The problem: From the data, copy out every line in which the word "agent" appears.
Start of Source data
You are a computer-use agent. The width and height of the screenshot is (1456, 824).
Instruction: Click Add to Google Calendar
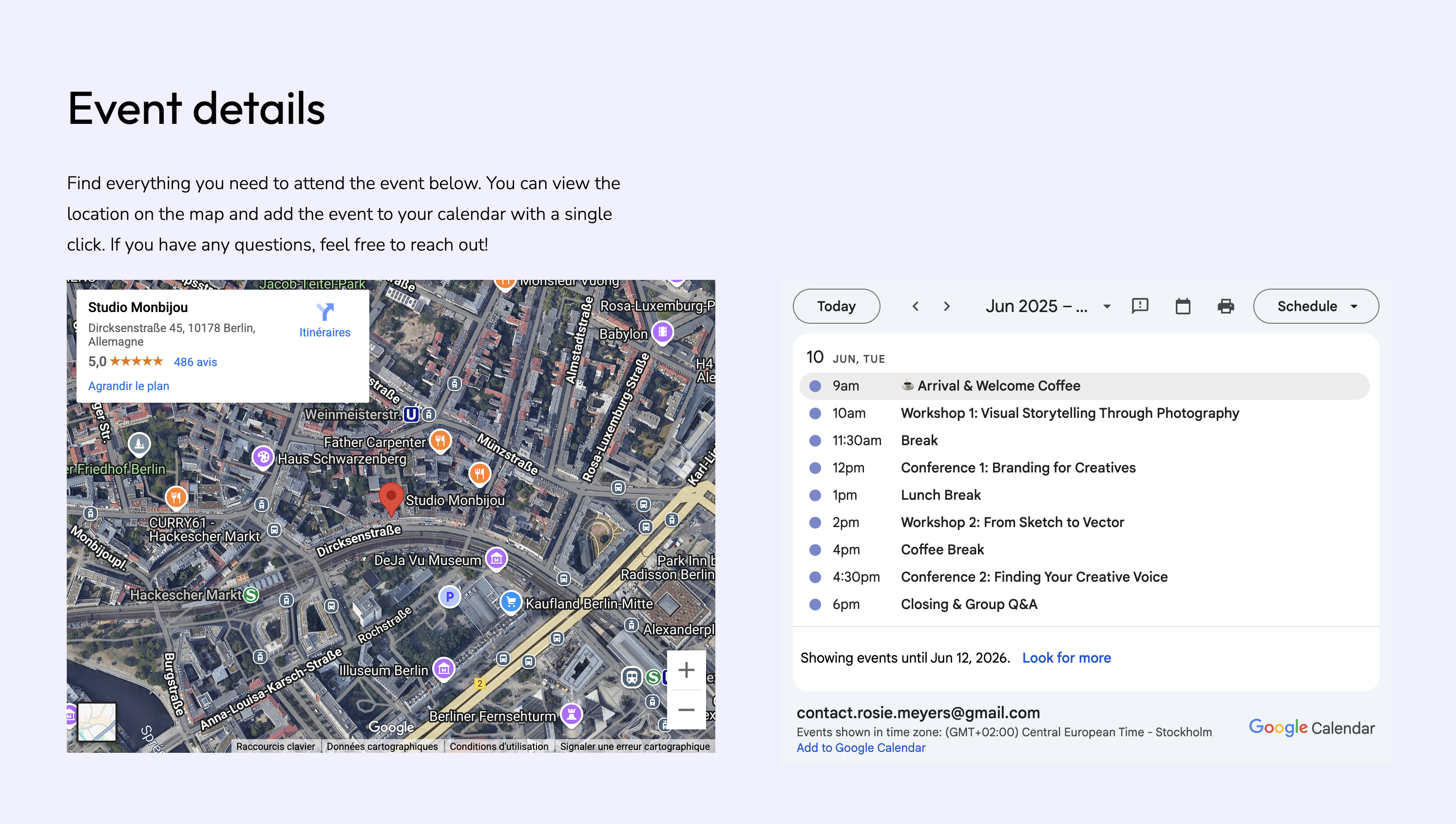click(x=860, y=747)
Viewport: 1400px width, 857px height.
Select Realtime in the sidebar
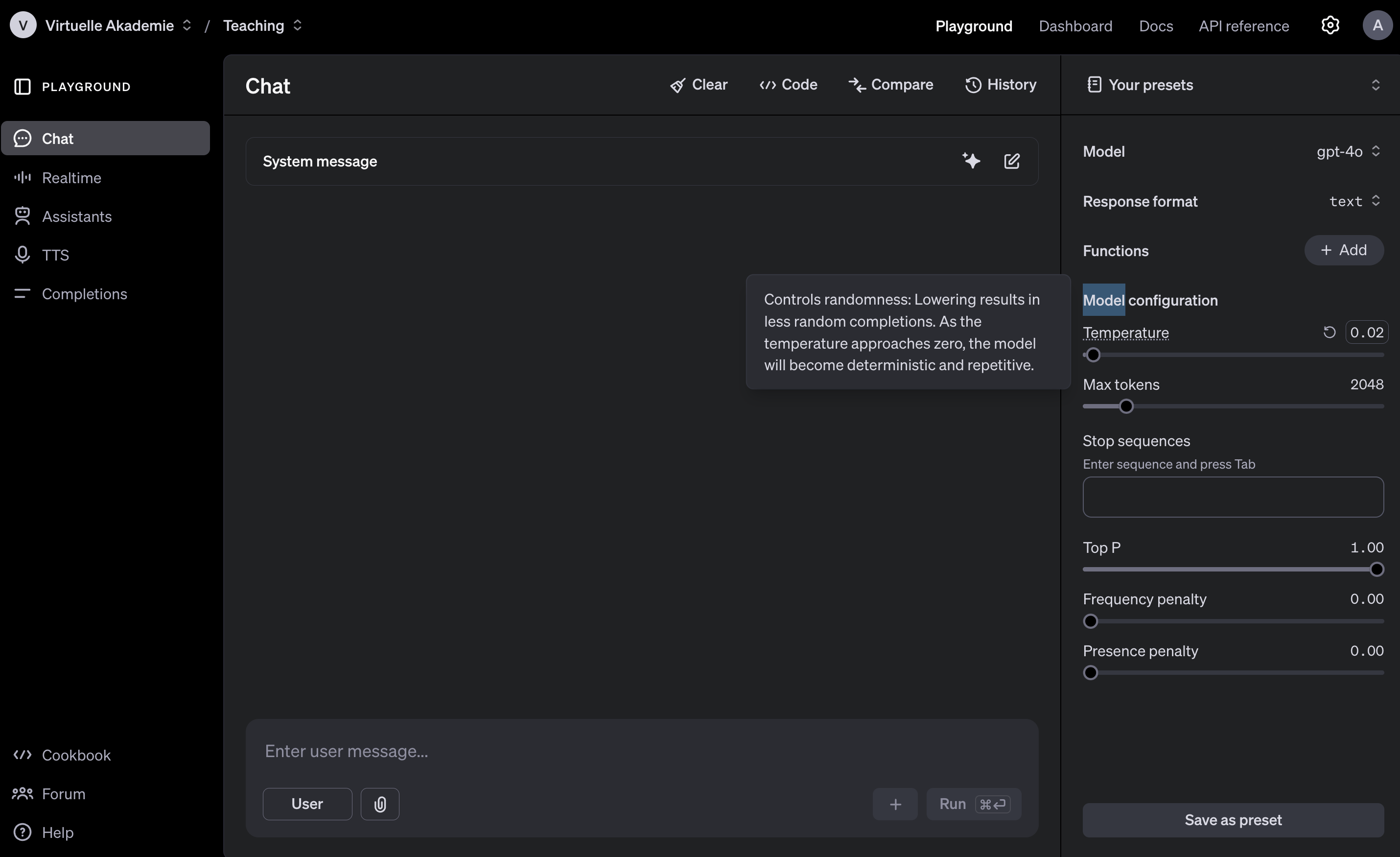point(71,178)
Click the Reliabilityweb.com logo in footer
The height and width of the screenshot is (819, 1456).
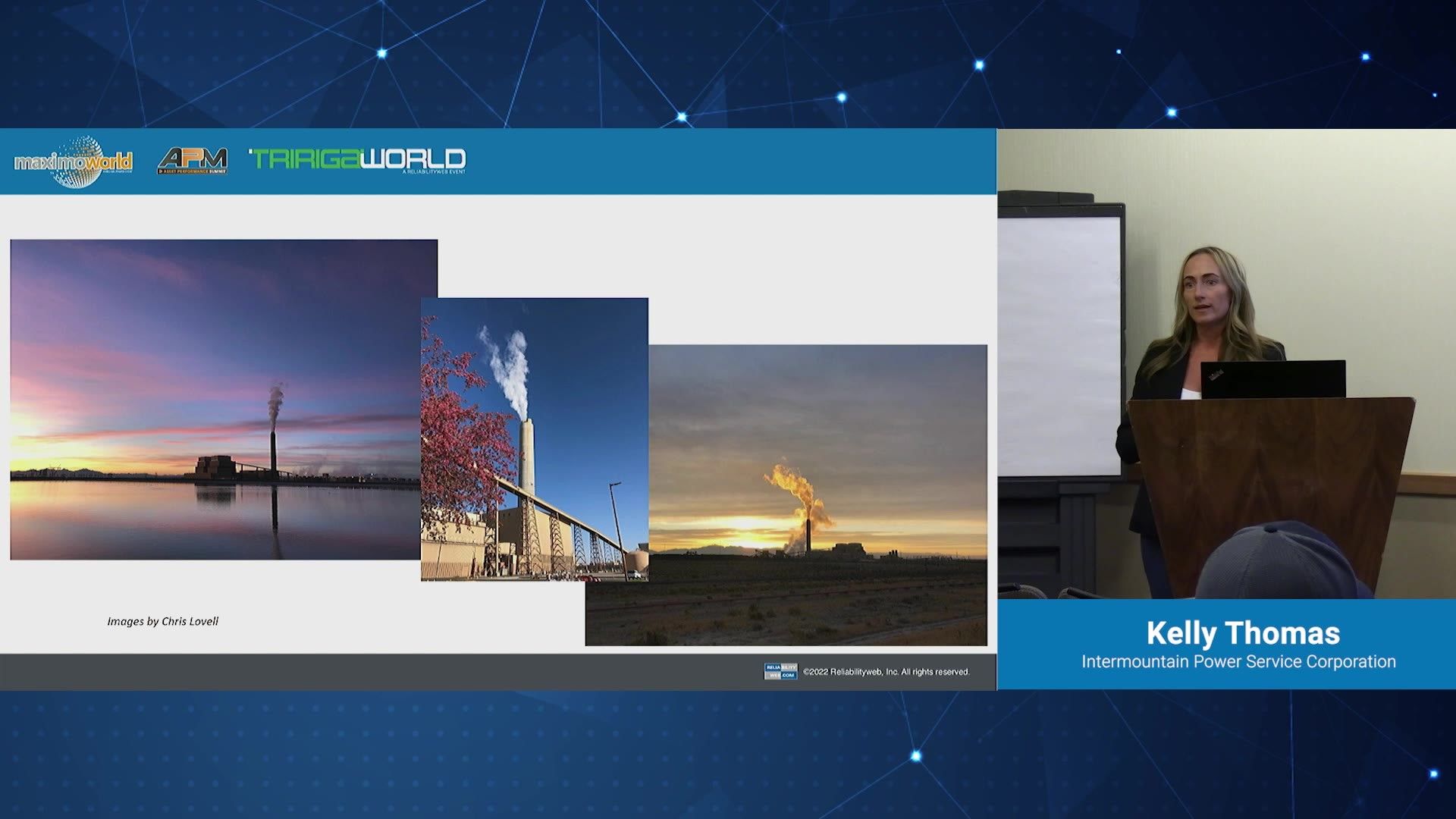click(x=780, y=671)
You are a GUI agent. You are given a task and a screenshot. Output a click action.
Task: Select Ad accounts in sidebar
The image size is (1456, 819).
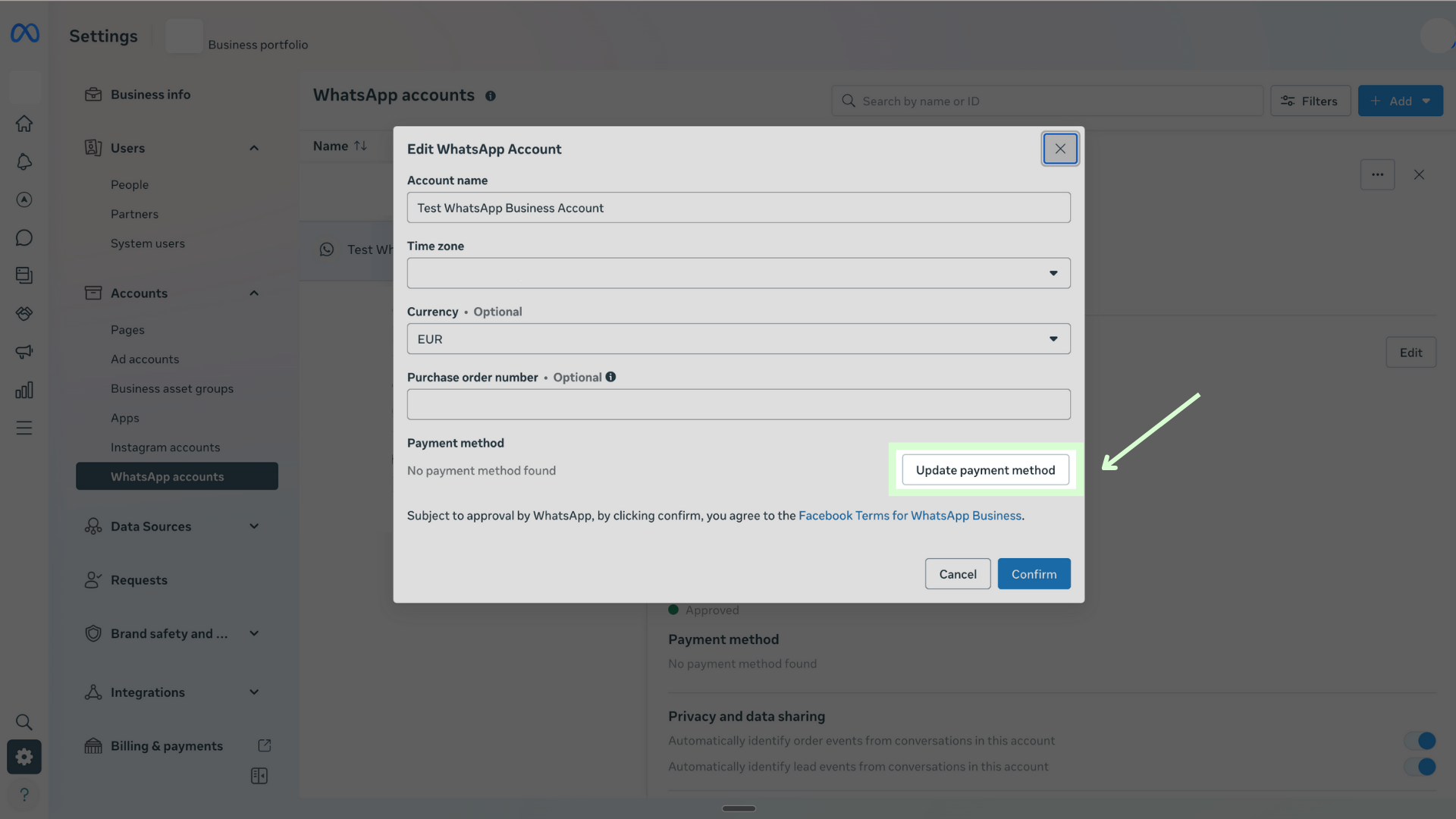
End of Source data
Task answer:
You are a computer-use agent. The width and height of the screenshot is (1456, 824).
You are a GUI agent. You are given a task and a screenshot. Output a click action.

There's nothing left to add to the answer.